Steven Walters, writing yesterday in the Mil. Journal Sentinel, bemoans the animosity being generated in Madison by the attempts to recall state legislators and Gov. Scott Walker. Walters makes an analogy that suggests the recall effort is a matter of jealousy, as if the state's Democrats are simply being petty. I think Walters misses the point.

Walters fears that the political "paralysis" of the recall battle will prevent the cooperation necessary to approve new mining rules for creating a huge strip mine in northern Wisconsin.
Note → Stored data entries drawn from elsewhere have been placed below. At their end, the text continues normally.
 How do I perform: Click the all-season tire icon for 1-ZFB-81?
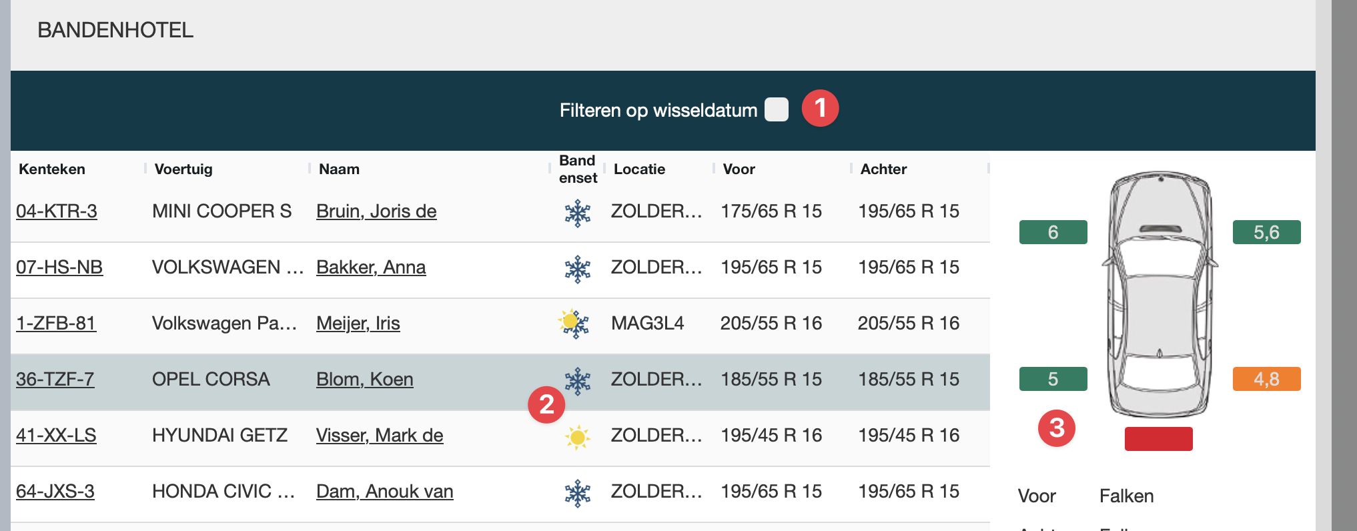pos(574,324)
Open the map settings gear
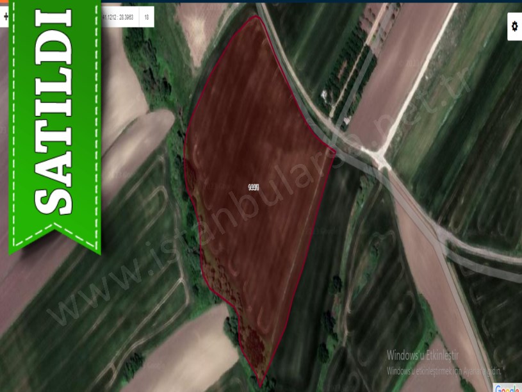 pyautogui.click(x=514, y=27)
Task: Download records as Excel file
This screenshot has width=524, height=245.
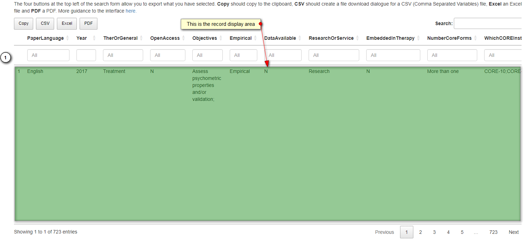Action: pyautogui.click(x=66, y=23)
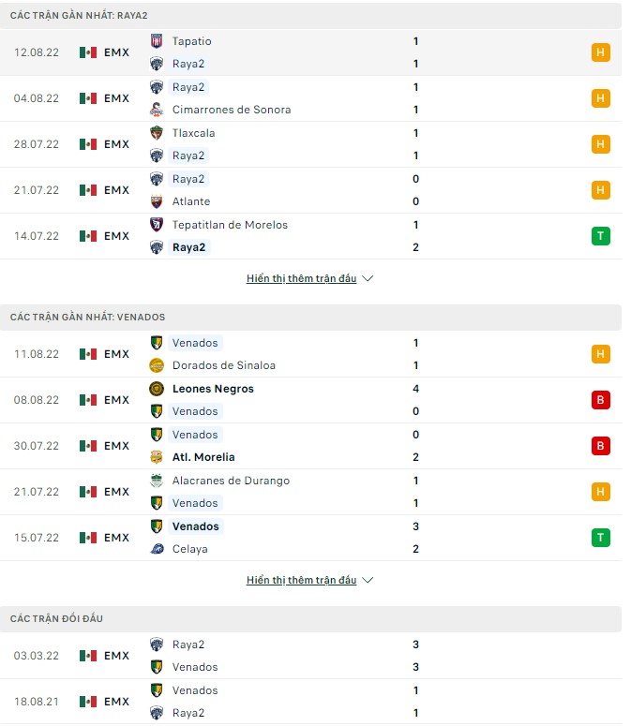Screen dimensions: 631x726
Task: Click the Alacranes de Durango crest
Action: pos(157,481)
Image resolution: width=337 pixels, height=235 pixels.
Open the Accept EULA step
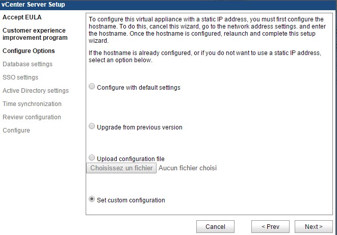coord(21,17)
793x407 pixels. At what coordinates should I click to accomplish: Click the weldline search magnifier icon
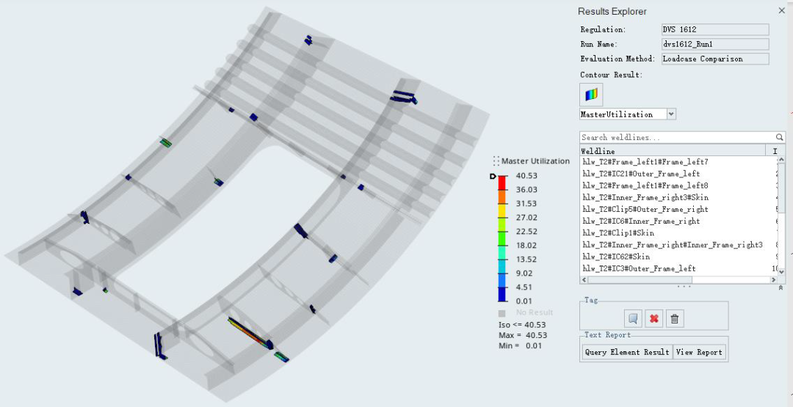click(x=780, y=137)
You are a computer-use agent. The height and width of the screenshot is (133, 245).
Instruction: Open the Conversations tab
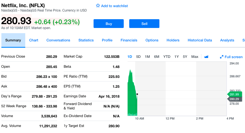coord(58,40)
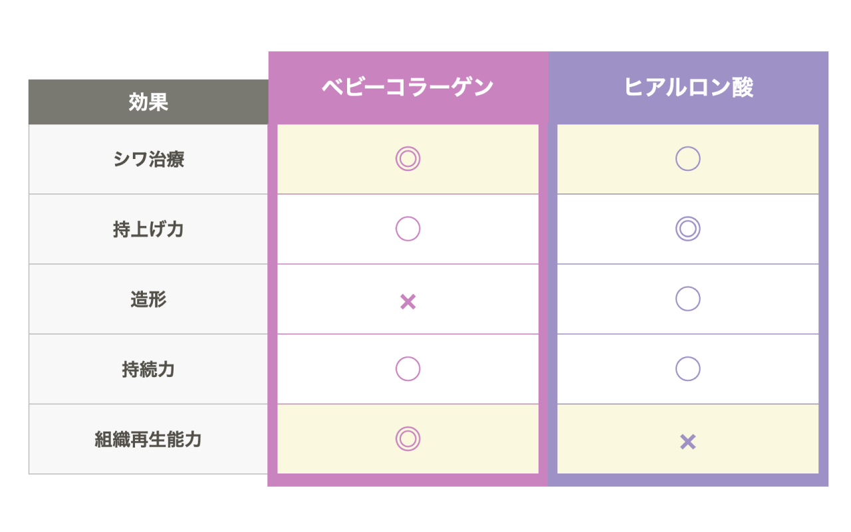Click double-circle for 組織再生能力 under ベビーコラーゲン
Image resolution: width=851 pixels, height=532 pixels.
[x=408, y=438]
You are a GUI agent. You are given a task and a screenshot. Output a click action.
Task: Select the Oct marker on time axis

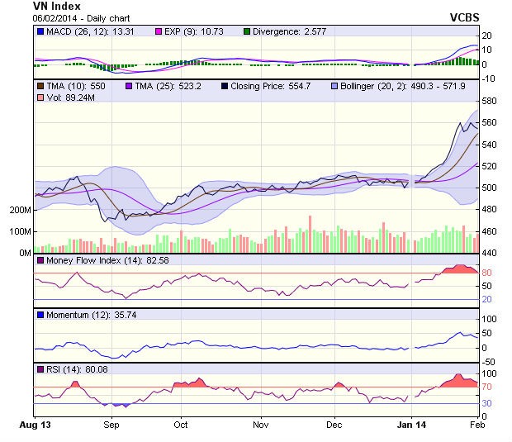[x=181, y=425]
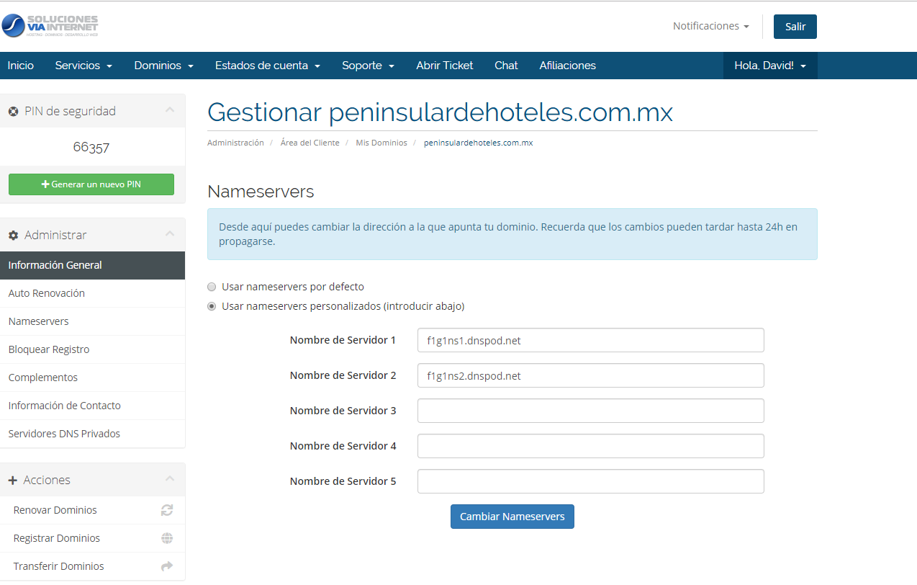Click the Nombre de Servidor 3 field

click(x=590, y=411)
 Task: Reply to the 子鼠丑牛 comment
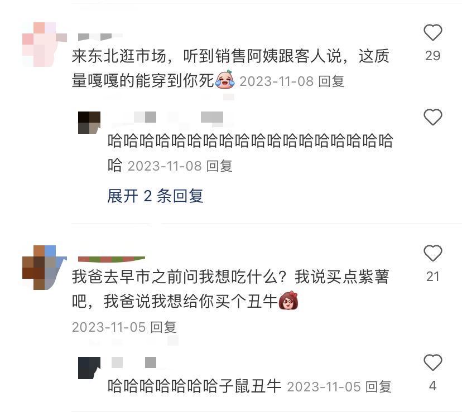pos(378,387)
While the mining corporation predicts the mine will create as many as 700 jobs, such a mine will also, judging from other strip mines in the state and nation, destroy the original landscape and pollute the air and water, a trade-off many living in the area are not willing to accept.

What's needed in Wisconsin and the rest of the nation is, among other things, a strip-mining moratorium coupled with public investment in diverse, clean, sustainable work in job-poor rural (and urban) areas funded by raising taxes on the big and rich;  short of that, a stalemate that prevents harmful rules and laws isn't the worse that could happen in our Republican-controlled state.

The recall fight is, like the Occupy Wall Street movement, a democratic mode of protest fueled by populist anger and principle. Sometimes compromise is neither possible nor ethical, and those who urge "the center" are now giving a hollow legitimacy to things and people that are just plain wrong.